ワインを熟成するのに適した環境!? ダムを利用した新たな試み 特有の環境を生かした地域貢献 鳥取県鳥取市
「ダム」を利用して"ワインを熟成させる”という地域活性化につながる新たな挑戦が始まりました。
町田朱理 気象予報士
「殿ダムの外の気温はおよそ8℃ですが、ダムの中に入ると約12℃に保たれています。その特性を生かしてワインの貯蔵が始まりました」
鳥取市国府町にある殿ダムで、11月20日から始まったのがワインの貯蔵。このプロジェクトを進めているのは、鳥取市国府町で、ぶどうの栽培やワイン醸造を行う、株式会社兎ッ兎ワイナリーと国土交通省鳥取河川国道事務所。背景には「殿ダムの水源地域ビジョン」という取り組みがあります。
自然や歴史・文化を活用して地域活動を促進し、情報を発信していくというビジョンの一環で、ダム特有の冷涼な環境を活かしてワインを熟成させるのが目的です。
兎ッ兎ワイナリー代表取締役 前岡 美華子さん
「ブドウ栽培から醸造・販売まですべてこの鳥取市国府町で手がけておりますが、そのワインに地域資源の殿ダムという価値を乗せて発信させることにより、ワイン自体の価値観も上がりますし、この地域の魅力も発信できると思いますので、その点で非常に有効な活用方法をさせていただいたと感謝しています」
一方、ダムを管理する国土交通省は「全国で大量のワインをダムに貯蔵するのは初の試み。
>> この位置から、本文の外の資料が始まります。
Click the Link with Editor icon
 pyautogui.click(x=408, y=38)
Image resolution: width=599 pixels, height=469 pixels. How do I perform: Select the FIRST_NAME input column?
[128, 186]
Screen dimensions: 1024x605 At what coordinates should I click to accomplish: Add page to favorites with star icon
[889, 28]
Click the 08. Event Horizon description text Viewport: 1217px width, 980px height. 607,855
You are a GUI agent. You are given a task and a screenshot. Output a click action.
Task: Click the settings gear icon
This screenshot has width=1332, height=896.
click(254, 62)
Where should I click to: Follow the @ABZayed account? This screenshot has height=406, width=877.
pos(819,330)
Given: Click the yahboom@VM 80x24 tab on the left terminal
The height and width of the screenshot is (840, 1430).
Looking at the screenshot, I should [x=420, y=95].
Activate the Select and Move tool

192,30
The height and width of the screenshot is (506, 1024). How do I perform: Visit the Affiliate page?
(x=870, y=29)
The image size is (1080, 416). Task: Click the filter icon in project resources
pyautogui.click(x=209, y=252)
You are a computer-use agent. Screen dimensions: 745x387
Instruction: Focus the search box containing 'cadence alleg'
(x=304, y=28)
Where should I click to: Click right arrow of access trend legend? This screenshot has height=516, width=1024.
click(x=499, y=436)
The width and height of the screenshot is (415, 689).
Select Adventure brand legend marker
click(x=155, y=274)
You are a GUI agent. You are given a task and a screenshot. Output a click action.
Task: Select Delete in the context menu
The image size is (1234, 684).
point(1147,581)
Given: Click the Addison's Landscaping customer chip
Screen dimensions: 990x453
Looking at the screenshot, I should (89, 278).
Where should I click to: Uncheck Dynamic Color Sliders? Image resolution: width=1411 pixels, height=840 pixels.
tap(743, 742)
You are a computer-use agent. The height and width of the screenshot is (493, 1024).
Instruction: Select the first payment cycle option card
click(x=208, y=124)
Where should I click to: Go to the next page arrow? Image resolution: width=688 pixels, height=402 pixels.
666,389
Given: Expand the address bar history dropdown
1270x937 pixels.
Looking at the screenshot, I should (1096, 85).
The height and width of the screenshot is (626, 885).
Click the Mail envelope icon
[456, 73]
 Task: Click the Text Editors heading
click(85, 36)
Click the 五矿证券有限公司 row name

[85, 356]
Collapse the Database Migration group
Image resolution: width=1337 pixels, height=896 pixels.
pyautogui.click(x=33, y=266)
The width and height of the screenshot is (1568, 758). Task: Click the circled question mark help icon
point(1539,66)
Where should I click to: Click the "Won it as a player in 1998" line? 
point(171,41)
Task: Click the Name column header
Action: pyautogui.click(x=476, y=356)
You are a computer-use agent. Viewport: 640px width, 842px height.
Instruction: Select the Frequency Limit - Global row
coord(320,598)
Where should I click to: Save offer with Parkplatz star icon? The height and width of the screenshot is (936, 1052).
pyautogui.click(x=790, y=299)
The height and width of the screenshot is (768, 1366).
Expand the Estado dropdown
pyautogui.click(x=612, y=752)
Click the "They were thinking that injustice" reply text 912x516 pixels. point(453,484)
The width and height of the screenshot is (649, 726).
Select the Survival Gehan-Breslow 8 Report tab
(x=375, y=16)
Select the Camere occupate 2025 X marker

大雨時の治水だけでなく、新たな活用方法として地域に貢献できることを期待しています」としています。
このプロジェクトは、まずは3年熟成させワインの味や質を頻繁に確認しながら進められるということです。
なぜダムでワイン貯蔵なのかというと、日差しや気温が関係しています。ワインの保管に適した環境は、一般的に光が当たらず、13℃から15℃程度の一定の温度が維持される場所と言われています。この条件を満たす場所として、ダム内部が注目されています。
殿ダム管理支所によりますと、実際にワインを貯蔵する場所ではありませんが、同じダム内の監査路の年間温度は約12℃に保たれているそうです。このように、外気温が激しく上下する環境でもダム内は一定で、ワインにとって刺激が少ない安定した環境が期待できます。
また、湿度については、上部と下部で異なる可能性があり、8か所に温湿計を置いて今後、詳細な温度や湿度の計測を進めている段階です。このデータをもとに、さらに貯蔵環境が整備されそうです。
自然の力を最大限に活用した電力を消費しないワイン熟成の取り組み。地域活性化だけでなく、環境に配慮した方法として今後注目を集めそうです。